* Work item *
Count the lines below containing "computer". Number only.

[Data records]
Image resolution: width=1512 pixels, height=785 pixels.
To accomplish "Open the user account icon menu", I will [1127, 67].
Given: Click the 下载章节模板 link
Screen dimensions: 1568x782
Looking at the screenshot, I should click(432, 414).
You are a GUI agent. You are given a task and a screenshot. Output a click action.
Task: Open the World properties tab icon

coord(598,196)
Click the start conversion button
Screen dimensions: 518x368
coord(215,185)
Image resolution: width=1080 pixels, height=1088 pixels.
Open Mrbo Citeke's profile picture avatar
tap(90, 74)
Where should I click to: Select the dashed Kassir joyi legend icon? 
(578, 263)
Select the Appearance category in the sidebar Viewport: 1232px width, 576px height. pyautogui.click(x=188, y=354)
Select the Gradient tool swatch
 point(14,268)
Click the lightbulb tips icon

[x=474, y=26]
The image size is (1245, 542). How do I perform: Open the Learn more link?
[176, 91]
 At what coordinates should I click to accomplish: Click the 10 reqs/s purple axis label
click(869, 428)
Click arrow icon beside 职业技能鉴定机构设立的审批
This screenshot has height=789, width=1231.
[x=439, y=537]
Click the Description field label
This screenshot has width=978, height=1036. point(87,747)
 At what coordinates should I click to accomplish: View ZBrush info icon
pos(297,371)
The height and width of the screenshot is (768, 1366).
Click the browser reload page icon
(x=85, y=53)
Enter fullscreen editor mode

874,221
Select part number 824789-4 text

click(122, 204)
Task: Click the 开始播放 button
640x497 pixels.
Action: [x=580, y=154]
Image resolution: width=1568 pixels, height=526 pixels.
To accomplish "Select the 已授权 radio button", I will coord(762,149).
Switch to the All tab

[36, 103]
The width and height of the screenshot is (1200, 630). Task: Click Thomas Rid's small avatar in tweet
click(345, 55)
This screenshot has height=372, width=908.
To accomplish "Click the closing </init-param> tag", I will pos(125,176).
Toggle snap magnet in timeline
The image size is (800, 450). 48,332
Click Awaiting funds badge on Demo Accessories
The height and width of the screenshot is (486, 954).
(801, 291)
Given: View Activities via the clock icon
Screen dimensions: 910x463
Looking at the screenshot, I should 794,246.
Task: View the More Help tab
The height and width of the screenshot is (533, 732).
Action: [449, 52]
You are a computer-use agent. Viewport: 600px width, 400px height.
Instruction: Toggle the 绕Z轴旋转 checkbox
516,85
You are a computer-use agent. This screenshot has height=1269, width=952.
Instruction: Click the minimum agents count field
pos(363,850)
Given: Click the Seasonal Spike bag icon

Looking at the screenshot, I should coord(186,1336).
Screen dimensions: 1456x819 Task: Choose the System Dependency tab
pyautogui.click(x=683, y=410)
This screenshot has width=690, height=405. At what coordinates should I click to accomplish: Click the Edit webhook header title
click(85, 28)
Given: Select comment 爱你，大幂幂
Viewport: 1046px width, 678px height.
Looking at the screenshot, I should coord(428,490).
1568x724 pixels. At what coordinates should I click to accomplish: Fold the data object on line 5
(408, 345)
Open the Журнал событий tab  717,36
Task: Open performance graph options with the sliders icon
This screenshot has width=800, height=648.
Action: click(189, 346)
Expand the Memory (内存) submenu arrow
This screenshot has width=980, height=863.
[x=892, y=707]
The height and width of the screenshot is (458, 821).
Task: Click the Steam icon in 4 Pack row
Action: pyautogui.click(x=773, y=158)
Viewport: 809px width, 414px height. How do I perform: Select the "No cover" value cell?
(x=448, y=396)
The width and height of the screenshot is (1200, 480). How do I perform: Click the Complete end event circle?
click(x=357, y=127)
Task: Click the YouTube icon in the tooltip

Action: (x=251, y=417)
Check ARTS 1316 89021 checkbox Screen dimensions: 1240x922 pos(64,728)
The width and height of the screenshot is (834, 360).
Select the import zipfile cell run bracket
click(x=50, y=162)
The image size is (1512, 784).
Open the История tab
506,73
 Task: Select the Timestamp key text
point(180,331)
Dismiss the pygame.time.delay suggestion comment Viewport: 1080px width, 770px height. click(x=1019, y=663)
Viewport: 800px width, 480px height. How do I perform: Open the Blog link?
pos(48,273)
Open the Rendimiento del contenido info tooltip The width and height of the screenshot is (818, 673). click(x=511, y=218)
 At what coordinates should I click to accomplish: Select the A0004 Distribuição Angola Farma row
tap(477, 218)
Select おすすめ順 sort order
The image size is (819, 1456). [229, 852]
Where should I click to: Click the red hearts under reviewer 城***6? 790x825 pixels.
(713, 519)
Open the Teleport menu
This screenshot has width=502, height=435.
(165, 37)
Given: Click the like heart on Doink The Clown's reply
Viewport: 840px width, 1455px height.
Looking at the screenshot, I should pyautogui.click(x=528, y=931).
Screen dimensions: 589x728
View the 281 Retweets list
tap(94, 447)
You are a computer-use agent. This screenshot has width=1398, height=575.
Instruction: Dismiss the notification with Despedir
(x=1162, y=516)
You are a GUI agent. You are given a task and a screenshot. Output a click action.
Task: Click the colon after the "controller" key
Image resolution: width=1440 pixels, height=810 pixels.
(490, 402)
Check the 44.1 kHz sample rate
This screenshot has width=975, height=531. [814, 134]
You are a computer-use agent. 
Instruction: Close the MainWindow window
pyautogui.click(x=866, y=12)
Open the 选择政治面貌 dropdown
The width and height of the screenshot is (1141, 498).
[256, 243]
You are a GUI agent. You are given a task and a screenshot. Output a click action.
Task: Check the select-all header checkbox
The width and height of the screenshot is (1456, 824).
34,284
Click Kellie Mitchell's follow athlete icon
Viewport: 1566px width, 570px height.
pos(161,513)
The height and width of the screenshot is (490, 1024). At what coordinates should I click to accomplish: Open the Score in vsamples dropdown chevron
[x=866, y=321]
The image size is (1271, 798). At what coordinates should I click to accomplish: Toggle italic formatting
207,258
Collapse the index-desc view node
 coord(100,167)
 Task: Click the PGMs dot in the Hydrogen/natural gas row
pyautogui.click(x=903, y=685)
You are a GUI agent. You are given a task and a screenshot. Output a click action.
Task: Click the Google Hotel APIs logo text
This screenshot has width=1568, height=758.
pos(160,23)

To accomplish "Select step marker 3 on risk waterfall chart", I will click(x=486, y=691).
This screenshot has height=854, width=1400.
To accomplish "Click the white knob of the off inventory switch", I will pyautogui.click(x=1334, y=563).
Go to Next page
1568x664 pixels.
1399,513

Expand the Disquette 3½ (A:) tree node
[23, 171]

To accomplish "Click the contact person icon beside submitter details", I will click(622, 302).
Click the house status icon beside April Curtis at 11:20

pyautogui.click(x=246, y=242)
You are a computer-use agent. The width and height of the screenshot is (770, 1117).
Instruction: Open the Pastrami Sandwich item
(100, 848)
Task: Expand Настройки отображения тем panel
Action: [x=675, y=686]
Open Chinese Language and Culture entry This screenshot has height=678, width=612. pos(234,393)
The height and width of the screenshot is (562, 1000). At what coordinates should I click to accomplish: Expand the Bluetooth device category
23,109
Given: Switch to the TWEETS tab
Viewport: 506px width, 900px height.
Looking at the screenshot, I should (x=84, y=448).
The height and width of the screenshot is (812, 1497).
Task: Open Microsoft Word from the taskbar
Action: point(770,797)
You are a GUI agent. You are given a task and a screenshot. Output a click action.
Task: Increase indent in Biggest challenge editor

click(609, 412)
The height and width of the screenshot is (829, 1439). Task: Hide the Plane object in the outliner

* Problem solution *
5